#allerplusloin. Utilisez un tremplin.

1- La chance est une compétence

Le talent, le travail et quelques outils. Voici les facteurs qui aident à la réussite, mais il y en a un quatrième que le professeur Gabillier appelle le facteur chance. Et si la chance était une compétence. une compétence qui s’apprend et se développe. ne serait-ce pas une capacité à créer autour de soi, les conditions d’apparition d’opportunités? Gagner des concours, mais toujours selon le professeur Gabillier, des concours de circonstances. Une opportunité c’est généralement une circonstance imprévue. Mais pour la saisir, il faut être prêt à l’accueillir. être attentif à ce qui se passe autour de vous, la chance n’a pas l’esprit « routinier ». La plupart du temps, elle fonctionne comme un tête chercheuse. Favoriser les opportunités, se créer toutes les conditions propices au changement. Un de secret de ce facteur chance, c’est aussi l’échec. La chance ce n’est pas ce qui nous arrive, mais ce que l’on va faire avec ce qui va nous arriver…

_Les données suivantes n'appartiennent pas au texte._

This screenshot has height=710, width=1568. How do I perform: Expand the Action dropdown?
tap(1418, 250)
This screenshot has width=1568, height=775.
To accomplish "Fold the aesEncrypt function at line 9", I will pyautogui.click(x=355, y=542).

2- L’échec c’est le début d’une réussite

Sans échec le succès n’est rien. Il faut savoir jouer aux échecs. Jouer aux échecs, c’est accepter de prendre des risques, c’est construire une stratégie, anticiper les coups de l’adversaire. Mais c’est aussi, puisqu’il s’agit d’un jeu, accepter l’éventualité d’une défaite. Avoir conscience que l’on peut échouer, et tout faire pour éviter que cela arrive. Alors en y regardant mieux, l’échec et le succès sont les deux versants d’une même pièce. Rappelez-vous: « A vaincre sans péril, on triomphe sans gloire ». C’est en s’efforçant sans cesse de protéger son idée, en la cultivant, en l’enrichissant, en la partageant, qu’on la voit enfin grandir et s’imposer. Toute réussite mérite une attention particulière.

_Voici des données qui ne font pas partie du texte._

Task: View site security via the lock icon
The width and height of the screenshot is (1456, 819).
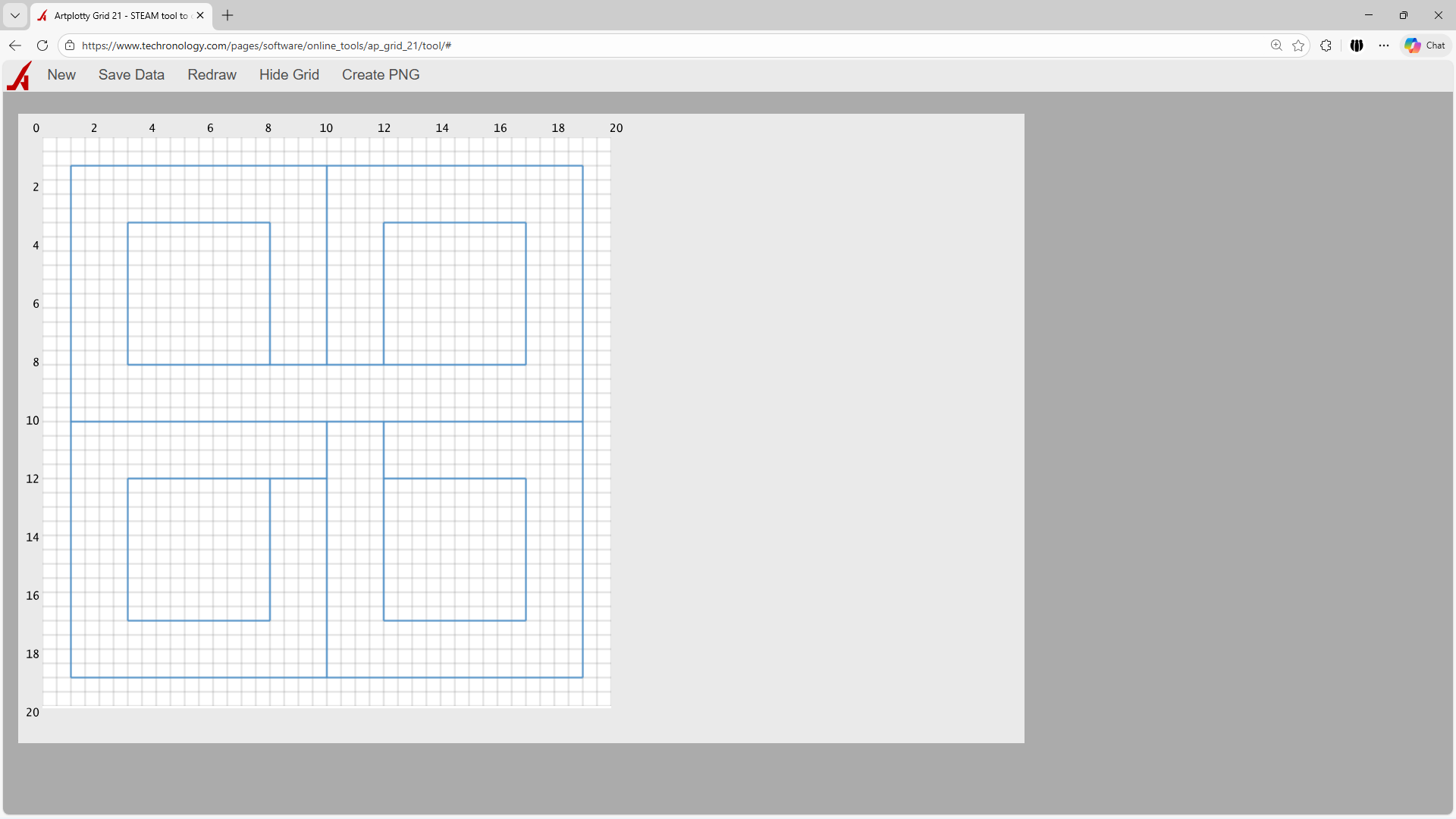Action: (x=70, y=46)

On ne réussit jamais mieux que ce que l’on connaît. Savoir jouer aux échecs, c’est d’abord le reconnaître mais aussi et surtout le questionner, l’appréhender comme la partie d’un mouvement, d’un début de changement. L’échec c’est le début de la réussite. Alors glorifions le, honorons le, son histoire, son contexte, son système et ses acteurs puis apprenons de cet échec pour qu’il soit profitable.

Savoir jouer aux échecs, c’est apprendre à anticiper les prochains coups. Avoir deux ou trois coups d’avance. Cela se travaille, se répète, se construit. Mais avant même d’accueillir ce changement, il est important de comprendre et de se mettre en bonne condition : quelqu’un qui a échoué, c’est déjà quelqu’un qui a entrepris, qui a pris une initiative, qui a pris un risque. Qui en a fait…un tremplin.